Chief cites pay for declining force
Published 12:00 am Friday, May 31, 2002
It’s time for a pay raise, says Selma Police Chief Robert Green.
Despite two new officers being sworn in to the Selma Police Department on Thursday, three current police department personnel are officially calling it quits.
Officer Andre Roper, Sgt. Don Shepard and dispatcher Phyllis Houser are officially leaving the department for positions with the Alabama State Troopers.
The reason, said Green, is more money.
“Right now, we just don’t offer our officers enough money for them to stay here” in Selma, Green said. “As a result, many of our officers are leaving because they are finding better paying positions elsewhere.”
Green said the starting salary for an officer with the Selma Police Department is approximately $22,600. Green said he fears still more police officers may leave Selma for better paying positions with the state or even with the Montgomery Police Department.

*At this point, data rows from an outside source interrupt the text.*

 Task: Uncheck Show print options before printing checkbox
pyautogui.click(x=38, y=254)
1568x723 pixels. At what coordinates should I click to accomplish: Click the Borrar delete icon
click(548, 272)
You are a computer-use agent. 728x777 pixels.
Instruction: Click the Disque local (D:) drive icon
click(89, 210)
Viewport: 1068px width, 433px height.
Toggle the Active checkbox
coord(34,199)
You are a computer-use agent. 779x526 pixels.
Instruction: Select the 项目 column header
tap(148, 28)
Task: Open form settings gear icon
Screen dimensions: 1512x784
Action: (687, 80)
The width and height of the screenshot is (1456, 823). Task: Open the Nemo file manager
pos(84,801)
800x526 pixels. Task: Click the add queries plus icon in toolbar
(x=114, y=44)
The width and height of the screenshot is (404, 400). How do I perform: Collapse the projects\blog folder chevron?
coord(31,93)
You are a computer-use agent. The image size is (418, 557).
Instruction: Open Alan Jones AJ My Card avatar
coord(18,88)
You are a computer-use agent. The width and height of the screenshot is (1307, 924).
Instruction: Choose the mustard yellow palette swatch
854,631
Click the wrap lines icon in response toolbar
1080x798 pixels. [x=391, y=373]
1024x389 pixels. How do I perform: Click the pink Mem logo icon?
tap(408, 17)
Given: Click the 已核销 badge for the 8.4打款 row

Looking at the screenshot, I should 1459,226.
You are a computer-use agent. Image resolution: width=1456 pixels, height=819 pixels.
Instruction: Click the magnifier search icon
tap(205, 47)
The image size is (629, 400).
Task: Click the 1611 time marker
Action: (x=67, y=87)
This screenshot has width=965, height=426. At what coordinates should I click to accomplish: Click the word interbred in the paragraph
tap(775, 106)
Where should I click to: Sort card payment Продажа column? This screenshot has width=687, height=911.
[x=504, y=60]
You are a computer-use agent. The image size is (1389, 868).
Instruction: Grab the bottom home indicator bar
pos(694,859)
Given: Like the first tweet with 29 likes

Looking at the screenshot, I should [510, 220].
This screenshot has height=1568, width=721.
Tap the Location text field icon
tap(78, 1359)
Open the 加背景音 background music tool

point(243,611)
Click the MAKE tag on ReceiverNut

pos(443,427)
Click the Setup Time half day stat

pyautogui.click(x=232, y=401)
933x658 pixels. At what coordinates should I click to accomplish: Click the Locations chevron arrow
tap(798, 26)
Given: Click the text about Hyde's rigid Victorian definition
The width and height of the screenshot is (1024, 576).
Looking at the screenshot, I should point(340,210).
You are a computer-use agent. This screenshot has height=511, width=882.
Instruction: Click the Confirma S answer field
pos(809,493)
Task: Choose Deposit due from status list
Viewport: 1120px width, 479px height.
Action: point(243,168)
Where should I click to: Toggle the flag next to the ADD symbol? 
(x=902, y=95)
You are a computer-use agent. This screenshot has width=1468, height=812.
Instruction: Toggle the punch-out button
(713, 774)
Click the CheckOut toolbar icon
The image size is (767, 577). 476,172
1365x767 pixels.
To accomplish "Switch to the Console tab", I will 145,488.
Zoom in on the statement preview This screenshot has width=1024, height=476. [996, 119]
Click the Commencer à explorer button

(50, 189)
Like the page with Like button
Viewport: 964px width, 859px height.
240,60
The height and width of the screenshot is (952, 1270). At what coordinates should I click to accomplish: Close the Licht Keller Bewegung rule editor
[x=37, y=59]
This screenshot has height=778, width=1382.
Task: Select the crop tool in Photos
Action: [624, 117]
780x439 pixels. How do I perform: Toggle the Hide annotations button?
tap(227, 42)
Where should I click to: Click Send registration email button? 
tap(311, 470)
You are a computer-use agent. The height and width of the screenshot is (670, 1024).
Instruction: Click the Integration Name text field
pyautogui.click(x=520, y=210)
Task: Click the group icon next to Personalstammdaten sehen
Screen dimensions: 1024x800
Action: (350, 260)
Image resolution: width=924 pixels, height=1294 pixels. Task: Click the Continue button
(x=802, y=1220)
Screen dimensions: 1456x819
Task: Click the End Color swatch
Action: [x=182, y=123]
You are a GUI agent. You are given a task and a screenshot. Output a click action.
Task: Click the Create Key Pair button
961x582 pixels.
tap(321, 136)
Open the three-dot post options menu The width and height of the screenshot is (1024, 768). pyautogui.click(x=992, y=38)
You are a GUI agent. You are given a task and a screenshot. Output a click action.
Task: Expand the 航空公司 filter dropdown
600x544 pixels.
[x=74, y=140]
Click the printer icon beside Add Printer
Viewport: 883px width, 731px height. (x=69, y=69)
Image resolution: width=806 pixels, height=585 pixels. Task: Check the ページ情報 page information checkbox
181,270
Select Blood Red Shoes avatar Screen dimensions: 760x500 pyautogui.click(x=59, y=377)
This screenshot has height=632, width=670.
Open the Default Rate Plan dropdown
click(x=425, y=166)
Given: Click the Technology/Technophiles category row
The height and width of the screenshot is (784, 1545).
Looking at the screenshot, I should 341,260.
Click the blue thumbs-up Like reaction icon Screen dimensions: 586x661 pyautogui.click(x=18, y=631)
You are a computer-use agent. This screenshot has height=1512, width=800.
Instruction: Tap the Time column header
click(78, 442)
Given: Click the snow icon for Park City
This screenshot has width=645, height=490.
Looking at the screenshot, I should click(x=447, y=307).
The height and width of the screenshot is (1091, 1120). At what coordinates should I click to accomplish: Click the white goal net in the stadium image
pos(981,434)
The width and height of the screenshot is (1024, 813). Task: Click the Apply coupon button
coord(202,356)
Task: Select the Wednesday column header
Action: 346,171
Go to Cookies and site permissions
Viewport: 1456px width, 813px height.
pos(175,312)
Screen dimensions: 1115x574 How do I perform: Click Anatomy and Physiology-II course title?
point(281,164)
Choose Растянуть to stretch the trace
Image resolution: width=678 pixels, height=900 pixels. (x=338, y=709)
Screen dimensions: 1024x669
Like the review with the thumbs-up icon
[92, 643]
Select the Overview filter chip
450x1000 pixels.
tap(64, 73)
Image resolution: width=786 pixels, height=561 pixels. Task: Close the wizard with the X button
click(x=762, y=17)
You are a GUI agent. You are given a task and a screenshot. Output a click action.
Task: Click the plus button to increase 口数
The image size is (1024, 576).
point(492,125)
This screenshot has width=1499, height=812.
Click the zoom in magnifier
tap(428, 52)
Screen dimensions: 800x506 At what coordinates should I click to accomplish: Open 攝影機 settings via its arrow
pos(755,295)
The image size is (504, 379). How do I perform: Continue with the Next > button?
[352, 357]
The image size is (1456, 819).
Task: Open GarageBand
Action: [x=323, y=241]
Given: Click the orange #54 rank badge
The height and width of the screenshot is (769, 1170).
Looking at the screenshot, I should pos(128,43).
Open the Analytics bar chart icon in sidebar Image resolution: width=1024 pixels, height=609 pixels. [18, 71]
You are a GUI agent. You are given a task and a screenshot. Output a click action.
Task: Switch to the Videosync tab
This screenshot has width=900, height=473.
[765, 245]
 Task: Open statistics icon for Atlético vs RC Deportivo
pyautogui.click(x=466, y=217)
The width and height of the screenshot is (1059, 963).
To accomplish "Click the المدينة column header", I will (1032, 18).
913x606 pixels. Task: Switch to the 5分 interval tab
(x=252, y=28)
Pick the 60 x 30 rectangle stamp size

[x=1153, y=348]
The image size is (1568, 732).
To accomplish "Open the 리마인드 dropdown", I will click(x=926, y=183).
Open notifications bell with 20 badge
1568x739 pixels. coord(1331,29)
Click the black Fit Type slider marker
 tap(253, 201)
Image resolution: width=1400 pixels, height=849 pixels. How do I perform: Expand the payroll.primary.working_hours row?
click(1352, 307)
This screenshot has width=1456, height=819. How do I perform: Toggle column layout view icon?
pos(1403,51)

According to figures obtained by The Times-Journal, the starting salary for an officer with a high school diploma with the Alabama State Troopers is $25,641.20. The starting salary for a police officer in Montgomery is $29,038.
Starting salaries for officers with police departments in Marion and Greenville, cities which have less than half the population of Selma, are $17,500 and $18,000 respectively, approximately $5,000 less than what officers are paid in Selma.
“When people are being paid so much more in Montgomery or with the state, it is no wonder we have so many officers leaving,” Green said.
One Selma police officer, who wished to remain anonymous, said that for the amount of work Selma’s police officers perform on a daily basis, many feel they are not being paid fairly.
Green said that with the police department already facing a shortage of officers, the city “really needs to pay its officers more in order to keep them here.”
“Hopefully, they [the city] will realize the important job our officers perform on a day by day basis, and that we really require more money to keep more of our officers here in Selma,” he said.